-- Start of TASK MATERIAL --

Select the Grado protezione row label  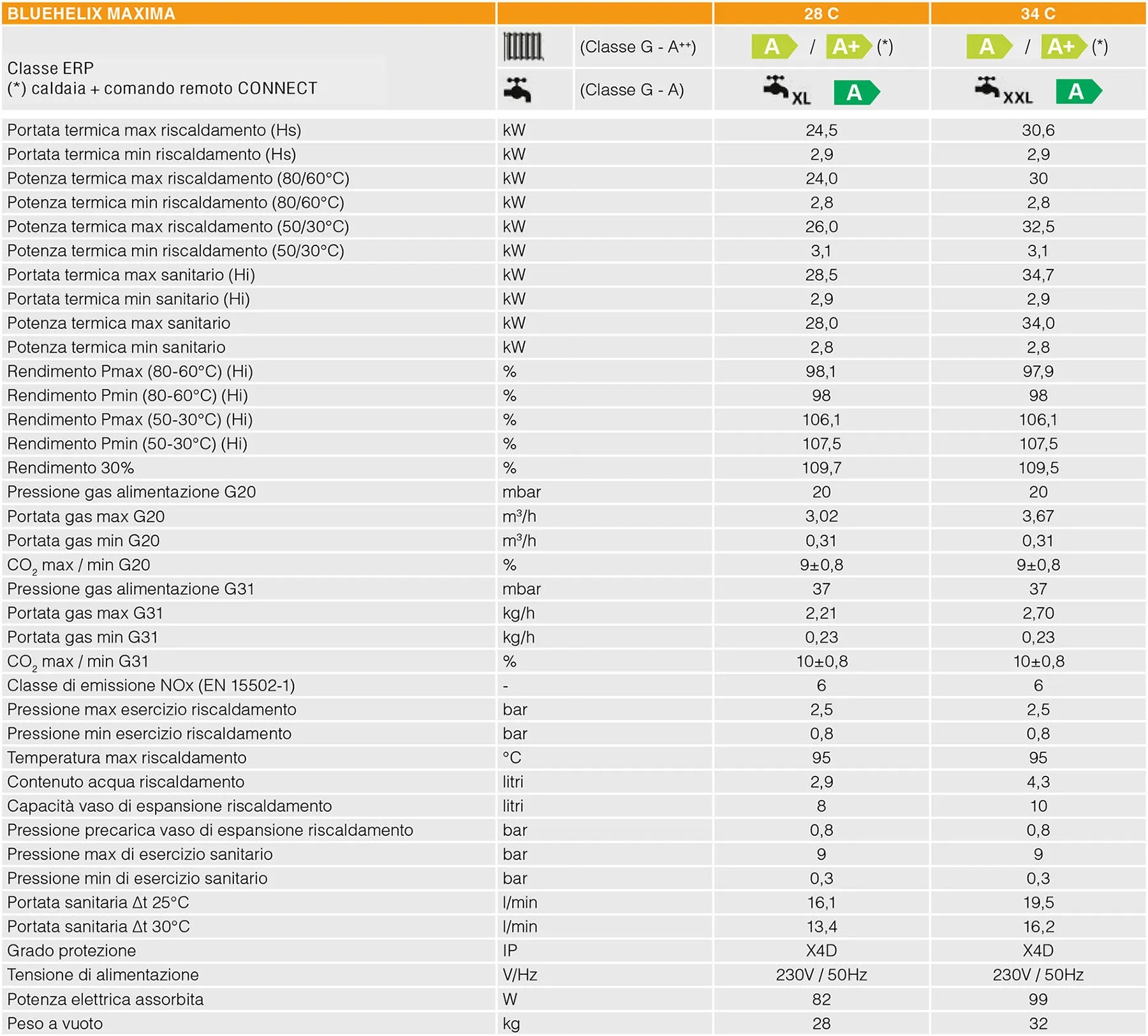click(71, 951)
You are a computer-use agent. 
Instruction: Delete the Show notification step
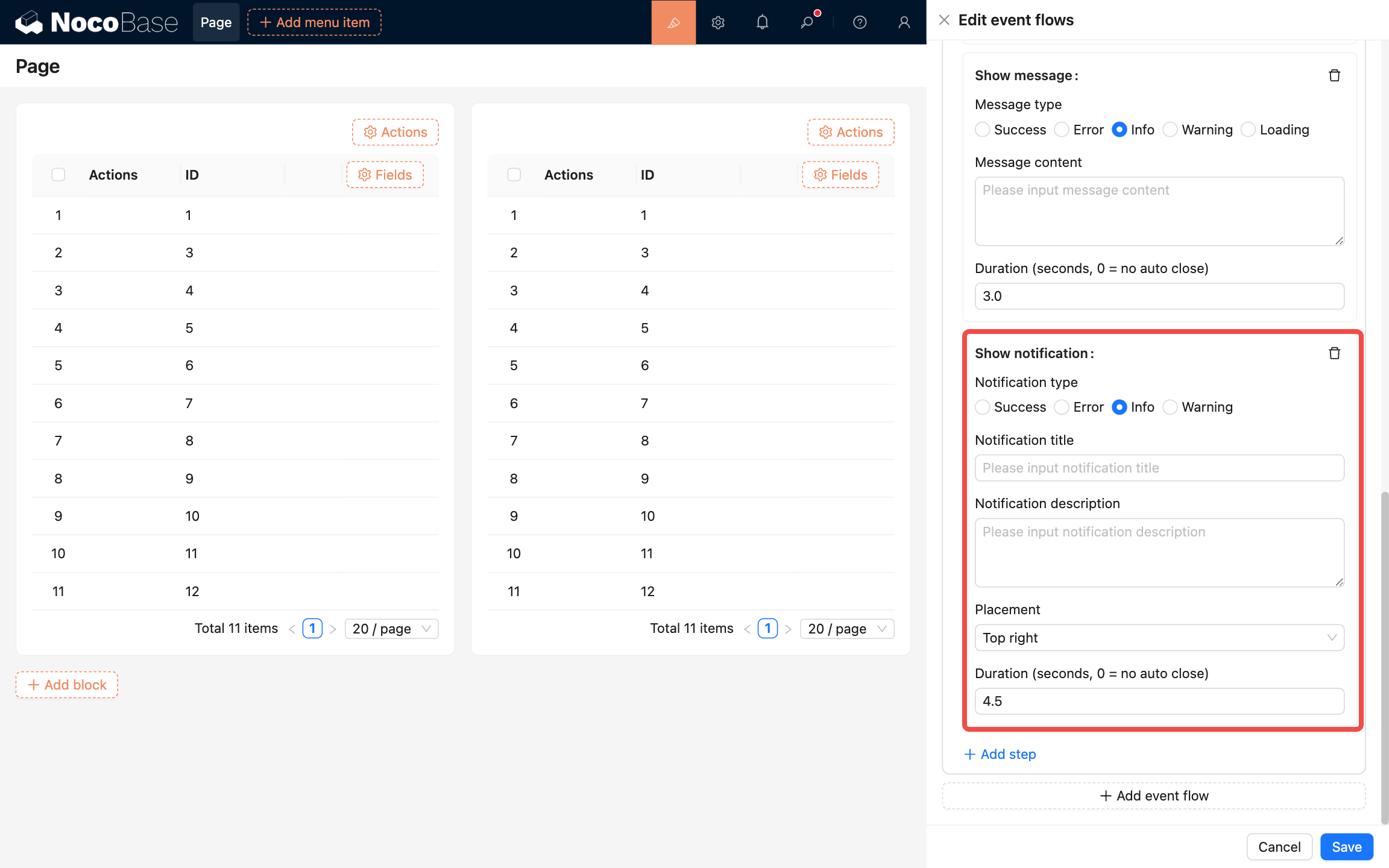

-- End of TASK MATERIAL --
-- Start of TASK MATERIAL --

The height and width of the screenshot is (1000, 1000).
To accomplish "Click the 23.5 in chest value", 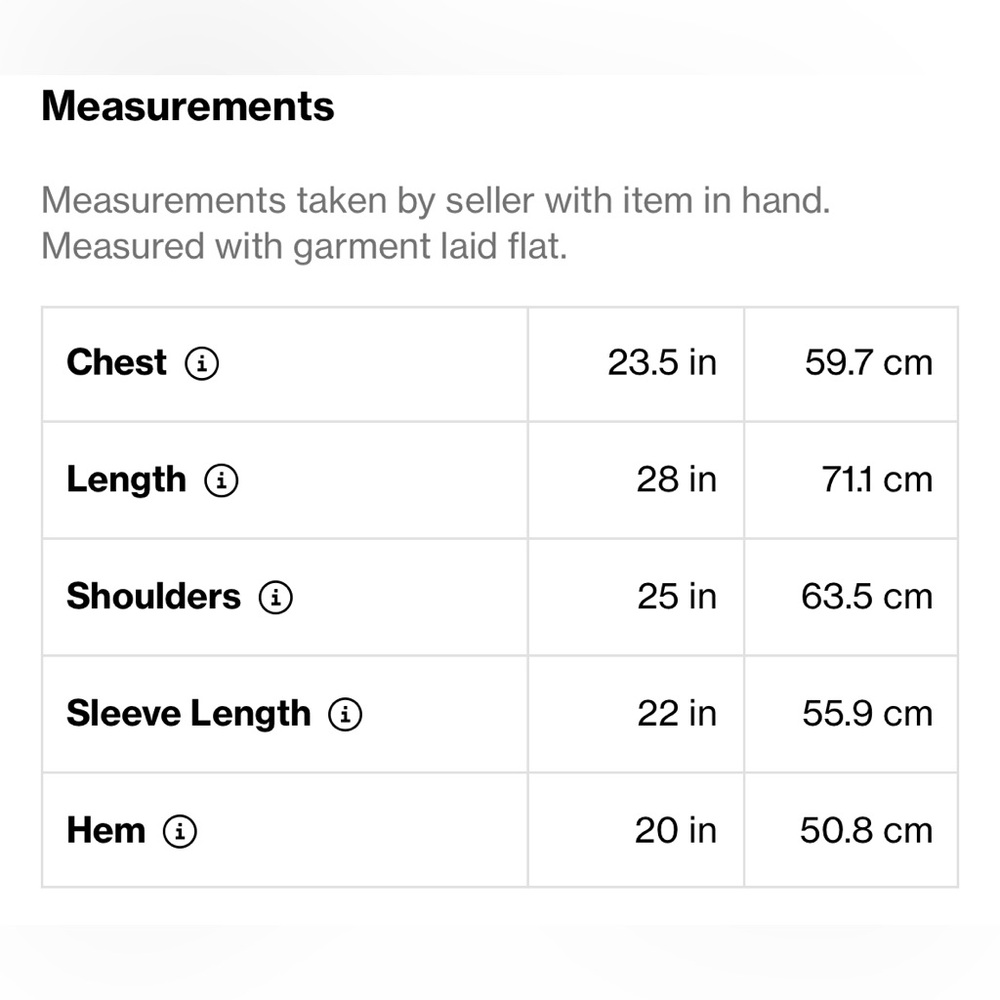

-- End of TASK MATERIAL --

- _SHORT PROBLEM_:
Update the material from the line with "You are a computer-use agent." to the line with "Instruction: Delete the", changing "Show notification" to "Display alert" and leaving everything else unchanged. Output only those lines.

- _WORKED SOLUTION_:
You are a computer-use agent. 
Instruction: Delete the Display alert step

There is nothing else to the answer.